Pharaoh's Daughter taps in to ancient music and texts 

Play Like an Egyptian

As the leader of Pharaoh's Daughter, Basya Schechter's musical influences vary. Her foundation is built on her Hasidic Orthodox Jewish background, gathering sounds from weddings and traditional performers like Mordechai Ben David. She also finds inspiration in the folk music of Egypt, Turkey, South Africa, and other countries that she's traveled to, and even in Radiohead.

Though Schechter started a band years ago, her sound didn't really start coming together until after college, especially after more trips to the Middle East. That's when she started retuning her guitar to sound like a saz, a long-necked lute used by many cultures throughout the region. She began writing melodies that referenced not only the sounds of the East, but also Jewish Orthodox texts.

"The name Pharaoh's Daughter made the most sense," Schechter says. "My name 'Basya,' which literally means 'daughter of God,' was given to the pharaoh's daughter retroactively in a Babylonian commentary for her courage to stand up to her father." Once Schechter changed her band's name, her influences began to settle in even more deeply.

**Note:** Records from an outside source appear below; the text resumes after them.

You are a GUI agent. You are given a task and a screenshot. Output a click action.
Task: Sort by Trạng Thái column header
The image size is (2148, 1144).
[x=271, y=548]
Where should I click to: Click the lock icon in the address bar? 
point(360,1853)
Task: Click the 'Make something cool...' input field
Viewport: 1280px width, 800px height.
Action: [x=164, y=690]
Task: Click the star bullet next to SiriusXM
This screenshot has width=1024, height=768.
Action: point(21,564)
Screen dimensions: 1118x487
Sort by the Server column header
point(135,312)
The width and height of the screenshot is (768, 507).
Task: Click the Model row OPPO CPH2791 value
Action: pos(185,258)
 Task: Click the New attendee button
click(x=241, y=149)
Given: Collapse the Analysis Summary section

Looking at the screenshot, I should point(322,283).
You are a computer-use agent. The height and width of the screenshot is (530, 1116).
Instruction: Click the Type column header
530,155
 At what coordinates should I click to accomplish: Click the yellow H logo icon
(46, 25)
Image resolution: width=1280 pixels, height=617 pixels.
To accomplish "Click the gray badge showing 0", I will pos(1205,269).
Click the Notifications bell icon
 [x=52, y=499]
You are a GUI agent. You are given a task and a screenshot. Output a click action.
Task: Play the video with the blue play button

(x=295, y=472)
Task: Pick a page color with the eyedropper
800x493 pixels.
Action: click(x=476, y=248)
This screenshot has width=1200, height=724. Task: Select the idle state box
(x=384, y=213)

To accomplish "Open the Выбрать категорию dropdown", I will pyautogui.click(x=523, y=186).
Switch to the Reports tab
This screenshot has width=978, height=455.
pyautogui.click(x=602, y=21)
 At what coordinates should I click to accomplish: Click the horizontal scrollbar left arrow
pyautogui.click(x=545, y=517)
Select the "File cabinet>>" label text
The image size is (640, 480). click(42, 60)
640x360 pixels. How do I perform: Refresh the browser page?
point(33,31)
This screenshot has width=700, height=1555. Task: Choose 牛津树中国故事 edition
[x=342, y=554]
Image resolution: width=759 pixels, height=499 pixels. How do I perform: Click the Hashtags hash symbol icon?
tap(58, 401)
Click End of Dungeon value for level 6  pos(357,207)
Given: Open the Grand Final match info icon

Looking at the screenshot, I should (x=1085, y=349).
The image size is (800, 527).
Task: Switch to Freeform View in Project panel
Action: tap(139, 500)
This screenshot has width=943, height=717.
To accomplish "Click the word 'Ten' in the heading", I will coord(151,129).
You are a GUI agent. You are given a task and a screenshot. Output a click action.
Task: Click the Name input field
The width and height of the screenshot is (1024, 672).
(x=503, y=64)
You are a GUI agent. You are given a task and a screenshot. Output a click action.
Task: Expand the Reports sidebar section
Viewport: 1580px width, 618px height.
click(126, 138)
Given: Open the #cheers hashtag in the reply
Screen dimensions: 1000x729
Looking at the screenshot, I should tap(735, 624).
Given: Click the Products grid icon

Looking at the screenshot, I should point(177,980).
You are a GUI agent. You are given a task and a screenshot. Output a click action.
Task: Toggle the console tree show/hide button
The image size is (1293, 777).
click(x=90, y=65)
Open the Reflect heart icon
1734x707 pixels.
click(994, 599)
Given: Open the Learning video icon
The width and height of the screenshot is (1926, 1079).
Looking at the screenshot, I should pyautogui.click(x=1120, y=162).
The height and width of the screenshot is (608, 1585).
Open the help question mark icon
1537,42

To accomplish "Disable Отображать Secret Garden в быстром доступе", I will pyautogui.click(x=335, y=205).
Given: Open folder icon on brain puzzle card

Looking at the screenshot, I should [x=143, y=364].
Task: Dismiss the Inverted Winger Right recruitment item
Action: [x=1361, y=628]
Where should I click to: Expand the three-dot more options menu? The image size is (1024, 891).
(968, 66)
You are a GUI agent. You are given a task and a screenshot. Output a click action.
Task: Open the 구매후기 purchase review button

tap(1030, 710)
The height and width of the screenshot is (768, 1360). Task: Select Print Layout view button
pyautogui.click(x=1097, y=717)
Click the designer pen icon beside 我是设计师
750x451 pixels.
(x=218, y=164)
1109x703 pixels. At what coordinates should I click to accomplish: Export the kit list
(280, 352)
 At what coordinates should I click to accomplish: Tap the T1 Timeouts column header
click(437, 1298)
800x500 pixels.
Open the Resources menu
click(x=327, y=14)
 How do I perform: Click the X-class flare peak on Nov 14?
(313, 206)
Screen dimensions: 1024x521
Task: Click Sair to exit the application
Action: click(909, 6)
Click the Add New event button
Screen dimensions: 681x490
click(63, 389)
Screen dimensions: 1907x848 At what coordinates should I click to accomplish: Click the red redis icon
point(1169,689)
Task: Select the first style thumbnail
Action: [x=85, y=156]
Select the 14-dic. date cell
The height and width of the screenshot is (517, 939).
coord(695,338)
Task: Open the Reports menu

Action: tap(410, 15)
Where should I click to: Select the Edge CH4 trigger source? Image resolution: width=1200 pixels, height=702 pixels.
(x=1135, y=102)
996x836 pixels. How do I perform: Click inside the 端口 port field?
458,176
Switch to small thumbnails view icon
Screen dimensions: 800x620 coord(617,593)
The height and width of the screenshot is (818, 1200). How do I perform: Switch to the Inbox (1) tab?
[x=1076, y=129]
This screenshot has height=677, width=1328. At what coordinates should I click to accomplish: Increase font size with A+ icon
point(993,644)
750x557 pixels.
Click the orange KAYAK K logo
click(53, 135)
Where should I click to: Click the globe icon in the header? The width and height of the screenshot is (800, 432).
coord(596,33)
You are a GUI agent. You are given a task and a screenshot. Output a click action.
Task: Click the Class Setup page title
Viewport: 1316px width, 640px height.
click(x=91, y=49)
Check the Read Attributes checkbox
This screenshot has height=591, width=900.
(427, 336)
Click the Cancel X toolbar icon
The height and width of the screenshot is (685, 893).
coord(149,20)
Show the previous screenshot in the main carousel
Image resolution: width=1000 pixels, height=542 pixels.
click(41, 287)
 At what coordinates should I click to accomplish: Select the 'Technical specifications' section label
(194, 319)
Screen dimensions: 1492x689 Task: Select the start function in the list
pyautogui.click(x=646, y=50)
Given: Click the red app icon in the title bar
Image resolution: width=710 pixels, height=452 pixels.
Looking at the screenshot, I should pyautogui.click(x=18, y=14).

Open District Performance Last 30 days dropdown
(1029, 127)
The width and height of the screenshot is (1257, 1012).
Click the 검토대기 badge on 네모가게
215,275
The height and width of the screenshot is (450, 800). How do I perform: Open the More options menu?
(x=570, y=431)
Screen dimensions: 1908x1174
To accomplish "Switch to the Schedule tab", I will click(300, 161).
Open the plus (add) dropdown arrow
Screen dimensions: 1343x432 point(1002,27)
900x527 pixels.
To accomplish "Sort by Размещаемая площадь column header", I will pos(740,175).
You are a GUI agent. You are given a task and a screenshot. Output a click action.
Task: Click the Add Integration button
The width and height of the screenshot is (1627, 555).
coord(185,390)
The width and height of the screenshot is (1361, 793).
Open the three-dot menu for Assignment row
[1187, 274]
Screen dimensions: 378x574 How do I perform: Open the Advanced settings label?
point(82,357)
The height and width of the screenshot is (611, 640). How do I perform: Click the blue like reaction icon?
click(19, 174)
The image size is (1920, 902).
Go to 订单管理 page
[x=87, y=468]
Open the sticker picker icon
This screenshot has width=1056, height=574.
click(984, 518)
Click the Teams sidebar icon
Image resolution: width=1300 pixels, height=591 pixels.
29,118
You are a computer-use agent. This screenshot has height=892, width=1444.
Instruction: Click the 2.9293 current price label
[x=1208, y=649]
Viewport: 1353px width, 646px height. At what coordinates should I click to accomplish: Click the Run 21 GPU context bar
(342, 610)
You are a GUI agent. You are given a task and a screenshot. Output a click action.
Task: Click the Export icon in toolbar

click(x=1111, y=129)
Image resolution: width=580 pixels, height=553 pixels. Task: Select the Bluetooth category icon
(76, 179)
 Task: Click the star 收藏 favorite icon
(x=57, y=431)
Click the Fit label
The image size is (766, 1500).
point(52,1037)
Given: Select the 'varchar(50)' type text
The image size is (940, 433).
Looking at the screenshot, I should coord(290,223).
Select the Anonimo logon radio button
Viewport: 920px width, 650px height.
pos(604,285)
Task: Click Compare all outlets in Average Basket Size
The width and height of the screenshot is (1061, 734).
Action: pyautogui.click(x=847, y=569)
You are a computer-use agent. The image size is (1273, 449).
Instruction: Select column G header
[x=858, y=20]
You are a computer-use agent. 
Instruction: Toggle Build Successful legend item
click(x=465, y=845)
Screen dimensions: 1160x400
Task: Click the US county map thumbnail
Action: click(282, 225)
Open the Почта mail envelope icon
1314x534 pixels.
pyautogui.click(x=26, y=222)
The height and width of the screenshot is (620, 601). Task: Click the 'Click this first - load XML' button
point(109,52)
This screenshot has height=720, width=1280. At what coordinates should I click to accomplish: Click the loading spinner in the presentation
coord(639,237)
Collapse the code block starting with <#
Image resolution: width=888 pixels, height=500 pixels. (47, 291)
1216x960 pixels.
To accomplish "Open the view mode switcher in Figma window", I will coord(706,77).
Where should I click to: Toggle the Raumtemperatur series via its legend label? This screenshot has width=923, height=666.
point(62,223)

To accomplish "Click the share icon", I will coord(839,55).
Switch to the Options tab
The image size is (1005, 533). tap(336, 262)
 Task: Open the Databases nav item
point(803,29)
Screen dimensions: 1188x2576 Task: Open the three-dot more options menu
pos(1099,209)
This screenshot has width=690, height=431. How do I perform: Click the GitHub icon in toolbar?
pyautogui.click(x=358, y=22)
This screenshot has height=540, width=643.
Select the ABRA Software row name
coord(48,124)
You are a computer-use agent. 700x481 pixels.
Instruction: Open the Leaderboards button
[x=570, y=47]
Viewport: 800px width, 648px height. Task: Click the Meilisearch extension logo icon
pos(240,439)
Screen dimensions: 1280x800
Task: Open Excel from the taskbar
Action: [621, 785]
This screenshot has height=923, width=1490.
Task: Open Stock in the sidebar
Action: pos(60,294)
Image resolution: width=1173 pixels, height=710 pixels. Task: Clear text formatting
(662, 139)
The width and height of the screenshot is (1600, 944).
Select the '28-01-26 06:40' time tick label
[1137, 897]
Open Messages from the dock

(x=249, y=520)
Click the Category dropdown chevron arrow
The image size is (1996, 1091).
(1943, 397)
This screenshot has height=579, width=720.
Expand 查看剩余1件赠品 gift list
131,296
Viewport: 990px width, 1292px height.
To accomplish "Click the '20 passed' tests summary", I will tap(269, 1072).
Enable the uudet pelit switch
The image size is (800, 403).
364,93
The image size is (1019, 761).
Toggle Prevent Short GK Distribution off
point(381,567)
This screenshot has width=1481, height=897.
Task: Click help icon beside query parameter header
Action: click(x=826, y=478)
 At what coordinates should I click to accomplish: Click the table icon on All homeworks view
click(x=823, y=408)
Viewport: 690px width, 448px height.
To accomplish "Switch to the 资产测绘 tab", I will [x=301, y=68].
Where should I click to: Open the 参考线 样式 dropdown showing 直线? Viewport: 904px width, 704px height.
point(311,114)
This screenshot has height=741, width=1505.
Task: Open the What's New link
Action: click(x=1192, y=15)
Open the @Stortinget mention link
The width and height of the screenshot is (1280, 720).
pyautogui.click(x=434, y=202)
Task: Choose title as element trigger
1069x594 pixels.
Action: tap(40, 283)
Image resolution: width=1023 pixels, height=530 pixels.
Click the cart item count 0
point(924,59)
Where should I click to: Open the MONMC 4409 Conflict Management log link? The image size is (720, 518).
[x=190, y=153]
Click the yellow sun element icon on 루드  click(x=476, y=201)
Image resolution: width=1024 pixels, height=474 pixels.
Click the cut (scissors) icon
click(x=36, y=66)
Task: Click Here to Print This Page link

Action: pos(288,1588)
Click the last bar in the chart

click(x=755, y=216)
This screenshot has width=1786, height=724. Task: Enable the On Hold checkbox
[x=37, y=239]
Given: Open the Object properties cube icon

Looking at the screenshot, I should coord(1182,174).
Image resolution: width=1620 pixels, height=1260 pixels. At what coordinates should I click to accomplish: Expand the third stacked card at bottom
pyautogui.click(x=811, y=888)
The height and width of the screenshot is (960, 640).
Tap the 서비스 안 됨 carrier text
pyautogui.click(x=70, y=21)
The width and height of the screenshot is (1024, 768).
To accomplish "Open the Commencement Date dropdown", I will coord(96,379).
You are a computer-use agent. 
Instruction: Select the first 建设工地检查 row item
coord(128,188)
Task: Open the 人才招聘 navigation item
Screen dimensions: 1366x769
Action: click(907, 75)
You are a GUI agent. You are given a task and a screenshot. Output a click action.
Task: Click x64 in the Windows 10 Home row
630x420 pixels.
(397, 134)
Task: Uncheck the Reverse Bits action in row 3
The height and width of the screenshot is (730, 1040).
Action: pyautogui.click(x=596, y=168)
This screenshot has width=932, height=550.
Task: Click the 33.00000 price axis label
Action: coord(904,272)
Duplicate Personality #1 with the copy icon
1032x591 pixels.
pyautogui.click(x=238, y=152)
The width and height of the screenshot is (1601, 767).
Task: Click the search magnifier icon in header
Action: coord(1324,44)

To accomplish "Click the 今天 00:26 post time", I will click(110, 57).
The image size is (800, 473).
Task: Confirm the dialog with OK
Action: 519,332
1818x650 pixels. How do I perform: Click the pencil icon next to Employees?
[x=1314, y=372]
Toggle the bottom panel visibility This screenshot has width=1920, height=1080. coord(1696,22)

Pharaoh's Daughter draws from Ashkenazi, Sephardic, and Mizrachi influences, truly representing an entire world of Jewish culture.

The Piccolo performance will not be the typical electric/acoustic Pharaoh's Daughter show, which usually has grand arrangements with accordions, zurnas, keys, percussion, and more. "We're doing a Pharaoh's Daughter unplugged show as a trio, which has elements of the big show," Schechter says. "I'm playing with two very beautiful musicians — a guitar player and percussionist — who will give echoes of the big live show, but a more simple, organic sound."

Pharaoh's Daughter's music is filled with rhythm, texture, emotion, and history. "It responds musically to all the diasporas that Jews have traveled throughout history, which is how Jewish culture evolved — it is from the many cultures that have welcomed and integrated Jews and then dispersed them," Schechter says. "It's being in touch with these trajectories, songs, and textures from all these times and places, and creating a tapestry that is both modern and now, but with echoes from the past."